Directions for this task: All lines in the material with the string "computer" should be listed.

Records for the exercise:

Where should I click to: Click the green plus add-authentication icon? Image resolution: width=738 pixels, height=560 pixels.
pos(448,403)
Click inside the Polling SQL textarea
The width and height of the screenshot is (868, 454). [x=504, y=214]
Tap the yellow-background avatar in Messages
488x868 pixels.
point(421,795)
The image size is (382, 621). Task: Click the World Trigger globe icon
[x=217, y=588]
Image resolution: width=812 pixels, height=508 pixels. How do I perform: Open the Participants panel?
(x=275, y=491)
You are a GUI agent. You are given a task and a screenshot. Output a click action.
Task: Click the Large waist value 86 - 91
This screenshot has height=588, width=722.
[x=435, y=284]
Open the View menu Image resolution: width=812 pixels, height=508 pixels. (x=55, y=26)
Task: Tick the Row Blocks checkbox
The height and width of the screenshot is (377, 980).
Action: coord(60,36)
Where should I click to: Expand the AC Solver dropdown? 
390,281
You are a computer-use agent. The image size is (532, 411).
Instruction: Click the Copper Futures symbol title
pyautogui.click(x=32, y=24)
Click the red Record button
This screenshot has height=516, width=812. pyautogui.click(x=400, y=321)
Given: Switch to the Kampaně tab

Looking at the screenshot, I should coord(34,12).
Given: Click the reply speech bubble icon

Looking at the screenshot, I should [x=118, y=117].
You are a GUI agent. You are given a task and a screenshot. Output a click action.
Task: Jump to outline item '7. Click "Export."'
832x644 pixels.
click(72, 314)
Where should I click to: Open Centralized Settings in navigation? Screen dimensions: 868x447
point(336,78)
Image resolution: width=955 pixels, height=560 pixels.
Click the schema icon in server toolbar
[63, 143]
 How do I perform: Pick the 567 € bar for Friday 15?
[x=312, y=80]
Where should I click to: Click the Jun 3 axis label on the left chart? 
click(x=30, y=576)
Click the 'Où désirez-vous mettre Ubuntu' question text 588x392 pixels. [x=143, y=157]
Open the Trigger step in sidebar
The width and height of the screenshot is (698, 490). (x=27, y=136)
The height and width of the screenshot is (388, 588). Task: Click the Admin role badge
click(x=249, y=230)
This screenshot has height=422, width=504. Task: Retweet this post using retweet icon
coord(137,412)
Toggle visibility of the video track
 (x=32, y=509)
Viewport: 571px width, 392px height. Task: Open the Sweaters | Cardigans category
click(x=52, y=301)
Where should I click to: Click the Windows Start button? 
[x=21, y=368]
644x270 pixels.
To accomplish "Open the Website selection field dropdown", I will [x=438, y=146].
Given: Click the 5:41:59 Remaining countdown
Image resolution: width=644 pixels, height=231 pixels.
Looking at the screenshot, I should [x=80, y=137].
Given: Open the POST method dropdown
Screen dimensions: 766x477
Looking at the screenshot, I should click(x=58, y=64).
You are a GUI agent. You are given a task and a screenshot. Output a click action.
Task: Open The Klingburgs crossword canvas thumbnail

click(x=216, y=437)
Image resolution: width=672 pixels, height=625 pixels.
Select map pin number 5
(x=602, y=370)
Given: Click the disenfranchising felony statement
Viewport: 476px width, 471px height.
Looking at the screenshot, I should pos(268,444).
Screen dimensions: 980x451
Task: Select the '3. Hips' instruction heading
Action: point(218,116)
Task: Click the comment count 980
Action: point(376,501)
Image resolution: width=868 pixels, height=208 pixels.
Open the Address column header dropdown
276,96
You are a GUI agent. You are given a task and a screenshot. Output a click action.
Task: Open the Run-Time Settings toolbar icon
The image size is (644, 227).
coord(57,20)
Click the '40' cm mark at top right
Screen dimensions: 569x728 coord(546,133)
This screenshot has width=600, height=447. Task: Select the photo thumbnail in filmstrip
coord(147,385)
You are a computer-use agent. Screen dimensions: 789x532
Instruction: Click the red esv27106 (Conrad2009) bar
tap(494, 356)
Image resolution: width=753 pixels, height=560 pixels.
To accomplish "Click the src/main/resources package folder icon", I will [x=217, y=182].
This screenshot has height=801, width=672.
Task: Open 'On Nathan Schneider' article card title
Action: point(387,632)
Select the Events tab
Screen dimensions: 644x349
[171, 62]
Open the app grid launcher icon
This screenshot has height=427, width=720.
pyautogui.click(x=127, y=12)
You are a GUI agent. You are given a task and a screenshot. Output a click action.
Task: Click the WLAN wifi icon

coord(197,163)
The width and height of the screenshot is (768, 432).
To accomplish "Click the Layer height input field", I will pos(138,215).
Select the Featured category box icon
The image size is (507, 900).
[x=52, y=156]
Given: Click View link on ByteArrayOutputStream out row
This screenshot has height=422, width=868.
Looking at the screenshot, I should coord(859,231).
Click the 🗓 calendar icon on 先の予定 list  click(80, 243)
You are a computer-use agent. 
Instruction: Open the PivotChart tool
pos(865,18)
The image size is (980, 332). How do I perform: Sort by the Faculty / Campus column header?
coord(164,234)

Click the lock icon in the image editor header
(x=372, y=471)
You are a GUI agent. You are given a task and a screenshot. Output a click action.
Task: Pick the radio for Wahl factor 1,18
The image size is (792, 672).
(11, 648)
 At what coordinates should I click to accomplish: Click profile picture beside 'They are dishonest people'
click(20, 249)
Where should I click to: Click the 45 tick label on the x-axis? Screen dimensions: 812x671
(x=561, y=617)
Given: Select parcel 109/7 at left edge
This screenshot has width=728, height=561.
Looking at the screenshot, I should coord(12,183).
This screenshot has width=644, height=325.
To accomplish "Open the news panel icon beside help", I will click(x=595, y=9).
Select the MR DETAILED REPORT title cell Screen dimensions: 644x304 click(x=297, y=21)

Written answer:
You are a computer-use agent. The image size is (532, 411).
You are a computer-use agent. Screen dimensions: 789x532
You are a computer-use agent. 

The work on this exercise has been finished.